The National Endowment for the Arts has awarded the Oregon Folklife Network funding to conduct folklife field surveys and documentation of traditions in the southern Oregon counties. Folklorists LuAnne Kozma and Douglas Manger will be conducting the fieldwork. Kozma will be in Lake and Klamath counties starting at the end of October/ beginning of November (back in the spring!) while Manger will be in Harney and Malheur counties in April but will be begin contacting individuals in November. Read on for more information about Douglas Manger.

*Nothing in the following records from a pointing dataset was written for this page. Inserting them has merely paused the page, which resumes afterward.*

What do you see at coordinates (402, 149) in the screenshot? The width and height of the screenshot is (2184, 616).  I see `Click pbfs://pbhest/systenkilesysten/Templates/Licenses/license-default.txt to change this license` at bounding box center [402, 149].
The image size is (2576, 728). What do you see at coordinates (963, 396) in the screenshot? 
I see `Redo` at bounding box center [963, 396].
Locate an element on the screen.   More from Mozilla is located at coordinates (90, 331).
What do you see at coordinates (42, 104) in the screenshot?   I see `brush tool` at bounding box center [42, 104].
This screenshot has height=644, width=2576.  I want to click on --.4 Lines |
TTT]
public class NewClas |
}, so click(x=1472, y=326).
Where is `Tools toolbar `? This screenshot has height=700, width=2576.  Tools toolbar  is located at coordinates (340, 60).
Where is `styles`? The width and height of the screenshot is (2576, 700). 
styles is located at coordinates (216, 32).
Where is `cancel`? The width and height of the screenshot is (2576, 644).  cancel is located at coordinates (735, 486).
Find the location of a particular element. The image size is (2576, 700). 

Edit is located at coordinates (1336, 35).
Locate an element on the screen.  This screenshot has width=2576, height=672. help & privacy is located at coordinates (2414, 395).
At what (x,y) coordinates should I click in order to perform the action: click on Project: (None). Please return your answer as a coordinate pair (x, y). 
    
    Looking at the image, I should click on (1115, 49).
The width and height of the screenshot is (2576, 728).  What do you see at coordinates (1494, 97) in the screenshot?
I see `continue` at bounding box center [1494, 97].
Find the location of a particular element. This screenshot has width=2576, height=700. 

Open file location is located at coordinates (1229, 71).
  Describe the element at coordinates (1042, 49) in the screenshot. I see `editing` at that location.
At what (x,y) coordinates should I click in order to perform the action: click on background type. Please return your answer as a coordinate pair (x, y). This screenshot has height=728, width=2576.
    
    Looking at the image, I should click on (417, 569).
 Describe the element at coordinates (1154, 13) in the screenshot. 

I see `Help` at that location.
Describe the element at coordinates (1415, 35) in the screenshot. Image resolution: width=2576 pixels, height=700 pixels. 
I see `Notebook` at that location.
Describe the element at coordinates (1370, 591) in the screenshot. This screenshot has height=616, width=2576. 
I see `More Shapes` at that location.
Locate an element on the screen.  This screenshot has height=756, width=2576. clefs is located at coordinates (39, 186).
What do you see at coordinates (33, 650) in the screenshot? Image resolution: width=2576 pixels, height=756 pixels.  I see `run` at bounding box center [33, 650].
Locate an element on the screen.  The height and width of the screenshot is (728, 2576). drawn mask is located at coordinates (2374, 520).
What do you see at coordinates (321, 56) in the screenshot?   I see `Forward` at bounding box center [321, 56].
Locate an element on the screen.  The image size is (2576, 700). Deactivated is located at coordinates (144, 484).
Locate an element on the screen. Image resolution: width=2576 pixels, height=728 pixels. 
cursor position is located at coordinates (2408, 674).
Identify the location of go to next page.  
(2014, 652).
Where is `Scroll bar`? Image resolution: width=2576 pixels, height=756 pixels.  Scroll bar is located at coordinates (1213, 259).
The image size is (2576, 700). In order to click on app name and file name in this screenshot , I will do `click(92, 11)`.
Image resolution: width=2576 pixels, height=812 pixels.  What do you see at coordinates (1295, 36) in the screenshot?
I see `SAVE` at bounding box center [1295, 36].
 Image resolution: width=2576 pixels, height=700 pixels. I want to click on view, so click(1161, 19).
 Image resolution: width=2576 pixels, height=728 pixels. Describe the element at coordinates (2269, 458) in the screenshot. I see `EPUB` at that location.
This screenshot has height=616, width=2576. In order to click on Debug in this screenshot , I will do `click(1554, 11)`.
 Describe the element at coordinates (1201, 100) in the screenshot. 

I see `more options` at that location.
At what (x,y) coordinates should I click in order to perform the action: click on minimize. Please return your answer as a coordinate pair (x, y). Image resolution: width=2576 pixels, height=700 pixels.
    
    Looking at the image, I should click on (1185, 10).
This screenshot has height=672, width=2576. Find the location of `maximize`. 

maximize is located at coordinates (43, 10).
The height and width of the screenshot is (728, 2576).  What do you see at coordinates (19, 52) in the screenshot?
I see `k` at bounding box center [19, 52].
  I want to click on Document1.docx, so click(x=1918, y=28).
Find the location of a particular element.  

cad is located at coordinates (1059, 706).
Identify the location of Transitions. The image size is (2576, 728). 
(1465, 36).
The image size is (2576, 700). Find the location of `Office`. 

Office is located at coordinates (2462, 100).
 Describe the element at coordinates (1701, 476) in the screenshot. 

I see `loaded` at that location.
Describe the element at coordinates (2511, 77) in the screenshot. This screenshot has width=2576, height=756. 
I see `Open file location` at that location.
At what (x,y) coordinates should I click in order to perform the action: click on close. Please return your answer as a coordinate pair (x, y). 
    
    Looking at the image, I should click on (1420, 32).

Douglas Manger, has been working as a folklorist for almost twenty years. Early in his career, Manger served as director of the Northern Tier Cultural Alliance in Pennsylvania. As the alliance, he oversaw a rapid expansion of programming to include From Heart to Hand: Folk & Traditional Artists from Pennsylvania’s Northern Tier, a traveling gallery show which annually showcased artists’ work from six counties. Manger later managed the folk and traditional arts program at the Mid Atlantic Arts Foundation in Baltimore overseeing initiatives across nine states and jurisdictions. At Mid Atlantic, Manger project managed the award-winning publication, From Bridge to Boardwalk: An Audio Journey Across Maryland’s Eastern Shore, and established the foundation’s NEA funded Mid Atlantic Folk Arts Outreach Project.
In 2007, Manger returned to his home state of Texas and founded HeritageWorks. His recent independent contract work includes a series of Texas-based regional folklife field surveys for the Institute of Texan Cultures in San Antonio. Manger will be conducting a folklife field survey for the Oregon Folklife Network in the southeastern sector of the state in the spring of 2014.
Manger is also a highly accomplished documentary photographer. His exhibit, Cinco Años, 2007-2011: A Photographic Retrospective of San Antonio’s International Accordion Festival, was presented at the San Antonio Central LIbrary art gallery in August of this year.